Let's say that oracle db 40M bytes of cache memory.I am the only user of the database and I want to understand how is a query executed so as to compute the cache hit ratio for a query.
Let's say we have this query:
SELECT column1, count(*)
FROM table1
GROUP BY column1
ORDER BY column1 desc
Assuming that table1
is less than 40M size, now explain plan says:
TABLE ACESS(FULL)
that has a cost of 1330 (I/O ?), then SORT(GROUP BY)
that costs 1340 and SELECT STATEMENT
that costs 1340 also.
I can't understand something, why do SORT
and SELECT STATEMENT
cost 1340 I/O each?
Since we have a cache greater than the table size when we do table acess we load the disk contents in the cache and then when we want to sort and select, we only have to retrieve the contents of the cache, so in my mind it should be zero I/O for sort and select.
Also how do I compute the cache hit ratio for that query?
The cost is the expected time for the operation, expressed in terms of the equivalent number of single block reads that would take that amount of time.
So a 100ms operation on a system for which one single block read takes 0.5ms would have a cost of 200.
The numbers you describe sound like they are cumulative, so the 1340 for the select includes 1340 for the group by, which itself includes 1330 for the table access. Therefore the group by costs 10.

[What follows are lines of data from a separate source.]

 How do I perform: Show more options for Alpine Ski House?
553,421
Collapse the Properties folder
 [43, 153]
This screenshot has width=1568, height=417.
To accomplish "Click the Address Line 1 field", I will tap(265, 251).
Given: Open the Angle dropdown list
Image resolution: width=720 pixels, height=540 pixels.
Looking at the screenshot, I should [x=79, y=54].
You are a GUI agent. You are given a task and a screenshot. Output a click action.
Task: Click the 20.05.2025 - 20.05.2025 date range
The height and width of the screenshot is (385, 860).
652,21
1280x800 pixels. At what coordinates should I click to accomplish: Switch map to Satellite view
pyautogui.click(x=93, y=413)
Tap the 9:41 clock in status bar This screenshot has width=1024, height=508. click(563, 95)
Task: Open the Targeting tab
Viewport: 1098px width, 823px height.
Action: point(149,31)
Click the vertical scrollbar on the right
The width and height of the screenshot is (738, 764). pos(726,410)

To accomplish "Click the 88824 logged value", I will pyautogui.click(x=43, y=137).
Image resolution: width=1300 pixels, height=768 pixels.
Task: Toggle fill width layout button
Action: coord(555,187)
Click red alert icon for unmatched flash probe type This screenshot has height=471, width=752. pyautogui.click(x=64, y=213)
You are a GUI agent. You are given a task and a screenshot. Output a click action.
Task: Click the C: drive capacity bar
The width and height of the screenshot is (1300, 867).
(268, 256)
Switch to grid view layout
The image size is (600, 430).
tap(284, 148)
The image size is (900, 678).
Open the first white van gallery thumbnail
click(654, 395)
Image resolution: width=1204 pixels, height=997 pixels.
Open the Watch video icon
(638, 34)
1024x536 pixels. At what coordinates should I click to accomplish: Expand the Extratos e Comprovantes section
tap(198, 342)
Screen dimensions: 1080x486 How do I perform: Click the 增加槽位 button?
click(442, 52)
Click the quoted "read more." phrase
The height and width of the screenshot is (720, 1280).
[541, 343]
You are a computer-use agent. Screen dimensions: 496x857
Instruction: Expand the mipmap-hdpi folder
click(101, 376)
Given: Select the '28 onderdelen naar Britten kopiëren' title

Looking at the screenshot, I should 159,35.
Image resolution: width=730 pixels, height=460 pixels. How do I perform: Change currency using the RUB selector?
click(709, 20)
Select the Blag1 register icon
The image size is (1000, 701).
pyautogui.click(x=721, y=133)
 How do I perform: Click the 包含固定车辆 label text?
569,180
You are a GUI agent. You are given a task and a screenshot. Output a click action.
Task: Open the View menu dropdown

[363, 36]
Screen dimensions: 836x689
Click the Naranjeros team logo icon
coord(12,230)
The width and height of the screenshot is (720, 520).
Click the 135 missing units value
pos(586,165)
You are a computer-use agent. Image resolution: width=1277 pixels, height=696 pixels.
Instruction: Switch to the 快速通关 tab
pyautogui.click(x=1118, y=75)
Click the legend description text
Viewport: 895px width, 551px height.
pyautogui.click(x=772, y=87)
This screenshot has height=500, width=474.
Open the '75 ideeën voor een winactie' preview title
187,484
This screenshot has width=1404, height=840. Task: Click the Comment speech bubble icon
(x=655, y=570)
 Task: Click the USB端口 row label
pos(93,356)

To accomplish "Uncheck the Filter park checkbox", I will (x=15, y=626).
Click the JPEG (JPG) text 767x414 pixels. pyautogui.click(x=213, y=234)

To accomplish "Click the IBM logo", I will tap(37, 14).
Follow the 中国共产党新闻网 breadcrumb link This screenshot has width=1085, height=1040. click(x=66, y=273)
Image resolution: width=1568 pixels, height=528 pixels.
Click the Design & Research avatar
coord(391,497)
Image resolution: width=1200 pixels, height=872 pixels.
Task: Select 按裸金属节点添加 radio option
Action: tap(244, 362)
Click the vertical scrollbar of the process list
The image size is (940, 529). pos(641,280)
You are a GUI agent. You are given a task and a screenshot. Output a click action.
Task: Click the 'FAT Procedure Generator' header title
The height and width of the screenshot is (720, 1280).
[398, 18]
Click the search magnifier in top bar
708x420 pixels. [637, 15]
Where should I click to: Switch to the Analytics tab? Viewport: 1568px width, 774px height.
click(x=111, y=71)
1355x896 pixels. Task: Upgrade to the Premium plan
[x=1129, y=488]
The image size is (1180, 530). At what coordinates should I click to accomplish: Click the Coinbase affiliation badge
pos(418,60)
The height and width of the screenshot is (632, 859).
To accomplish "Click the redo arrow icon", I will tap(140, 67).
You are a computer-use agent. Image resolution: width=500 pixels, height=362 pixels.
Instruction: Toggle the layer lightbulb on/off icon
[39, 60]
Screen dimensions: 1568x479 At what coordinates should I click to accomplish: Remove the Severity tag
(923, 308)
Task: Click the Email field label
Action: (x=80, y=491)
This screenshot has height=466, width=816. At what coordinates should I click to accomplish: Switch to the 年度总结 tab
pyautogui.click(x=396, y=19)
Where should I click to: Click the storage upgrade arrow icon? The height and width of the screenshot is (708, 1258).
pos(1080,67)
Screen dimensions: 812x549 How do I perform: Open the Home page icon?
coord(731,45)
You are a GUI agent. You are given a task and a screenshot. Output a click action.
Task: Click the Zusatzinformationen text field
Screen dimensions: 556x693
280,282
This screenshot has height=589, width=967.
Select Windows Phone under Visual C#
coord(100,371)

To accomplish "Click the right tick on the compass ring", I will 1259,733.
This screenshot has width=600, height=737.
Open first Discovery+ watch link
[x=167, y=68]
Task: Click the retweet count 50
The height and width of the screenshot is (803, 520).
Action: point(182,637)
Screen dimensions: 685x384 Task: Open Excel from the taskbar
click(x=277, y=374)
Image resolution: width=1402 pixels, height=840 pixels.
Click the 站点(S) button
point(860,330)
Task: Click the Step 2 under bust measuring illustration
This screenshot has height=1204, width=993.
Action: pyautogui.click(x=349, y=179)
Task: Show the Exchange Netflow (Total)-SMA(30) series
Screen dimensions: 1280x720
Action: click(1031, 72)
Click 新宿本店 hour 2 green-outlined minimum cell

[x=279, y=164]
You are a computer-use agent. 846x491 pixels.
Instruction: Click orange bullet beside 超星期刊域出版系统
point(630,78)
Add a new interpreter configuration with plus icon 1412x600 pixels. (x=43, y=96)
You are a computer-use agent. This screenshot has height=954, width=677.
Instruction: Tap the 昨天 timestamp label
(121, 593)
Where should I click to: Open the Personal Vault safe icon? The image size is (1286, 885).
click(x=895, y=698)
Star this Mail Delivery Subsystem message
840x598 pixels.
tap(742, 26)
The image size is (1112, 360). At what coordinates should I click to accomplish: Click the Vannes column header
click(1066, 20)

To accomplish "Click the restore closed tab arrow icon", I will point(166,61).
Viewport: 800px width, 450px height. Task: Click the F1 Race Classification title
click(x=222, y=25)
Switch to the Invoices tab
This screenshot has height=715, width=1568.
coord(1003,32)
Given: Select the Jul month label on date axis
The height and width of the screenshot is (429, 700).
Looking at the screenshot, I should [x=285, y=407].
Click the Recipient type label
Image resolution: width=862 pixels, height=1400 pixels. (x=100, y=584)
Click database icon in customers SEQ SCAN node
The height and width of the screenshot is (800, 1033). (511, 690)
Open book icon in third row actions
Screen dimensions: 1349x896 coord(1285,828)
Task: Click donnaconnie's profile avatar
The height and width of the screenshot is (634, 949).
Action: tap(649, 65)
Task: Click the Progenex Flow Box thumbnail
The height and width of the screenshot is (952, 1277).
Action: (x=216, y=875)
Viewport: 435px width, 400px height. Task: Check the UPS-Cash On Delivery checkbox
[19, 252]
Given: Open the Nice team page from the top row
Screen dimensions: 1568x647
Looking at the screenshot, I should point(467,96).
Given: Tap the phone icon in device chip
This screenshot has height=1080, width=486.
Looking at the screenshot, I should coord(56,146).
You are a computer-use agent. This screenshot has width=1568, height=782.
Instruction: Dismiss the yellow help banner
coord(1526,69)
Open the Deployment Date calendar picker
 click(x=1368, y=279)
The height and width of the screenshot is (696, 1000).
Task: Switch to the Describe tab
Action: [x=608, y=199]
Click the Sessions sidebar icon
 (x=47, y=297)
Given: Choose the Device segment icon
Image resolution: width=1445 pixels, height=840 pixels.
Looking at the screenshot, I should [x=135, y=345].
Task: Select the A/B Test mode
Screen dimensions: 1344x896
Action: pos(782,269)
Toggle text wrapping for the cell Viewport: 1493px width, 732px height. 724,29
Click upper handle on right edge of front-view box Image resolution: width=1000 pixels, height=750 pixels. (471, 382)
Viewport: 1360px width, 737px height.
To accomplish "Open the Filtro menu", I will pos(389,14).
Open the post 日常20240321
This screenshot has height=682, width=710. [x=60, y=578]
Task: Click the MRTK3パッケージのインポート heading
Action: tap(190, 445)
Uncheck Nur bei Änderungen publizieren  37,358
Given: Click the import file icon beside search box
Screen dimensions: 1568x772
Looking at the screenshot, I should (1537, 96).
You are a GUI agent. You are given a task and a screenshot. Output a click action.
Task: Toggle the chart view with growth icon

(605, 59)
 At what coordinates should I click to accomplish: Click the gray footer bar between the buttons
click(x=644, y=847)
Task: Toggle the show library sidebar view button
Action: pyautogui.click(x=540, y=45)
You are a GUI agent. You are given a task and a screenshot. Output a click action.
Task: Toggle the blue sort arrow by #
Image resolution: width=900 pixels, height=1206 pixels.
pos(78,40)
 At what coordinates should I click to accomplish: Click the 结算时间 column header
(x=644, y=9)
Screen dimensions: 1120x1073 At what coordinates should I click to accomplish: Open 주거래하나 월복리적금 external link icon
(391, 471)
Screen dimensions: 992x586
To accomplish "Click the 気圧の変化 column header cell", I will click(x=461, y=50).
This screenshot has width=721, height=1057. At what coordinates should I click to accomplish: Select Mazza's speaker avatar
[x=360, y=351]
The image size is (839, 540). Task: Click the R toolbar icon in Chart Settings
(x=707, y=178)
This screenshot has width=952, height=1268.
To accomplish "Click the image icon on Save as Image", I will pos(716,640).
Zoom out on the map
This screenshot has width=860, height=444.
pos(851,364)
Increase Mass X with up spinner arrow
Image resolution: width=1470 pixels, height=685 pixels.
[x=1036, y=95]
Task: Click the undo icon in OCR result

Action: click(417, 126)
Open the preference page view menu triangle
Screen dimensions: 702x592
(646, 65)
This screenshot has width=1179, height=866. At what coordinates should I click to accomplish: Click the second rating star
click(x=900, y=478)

The cache hit ratio for the query would depend on how much of that table is in the SGA prior to the query being executed -- if none of it was, the BCHR would be 0%. If all of it was, the BCHR would be 100%.
Note that as a system tuning tool, the BCHR is widely deprecated as the correlation between high BCHR and efficient query plans is very weak. In fact, you can raise your BCHR by making query plans much less efficient.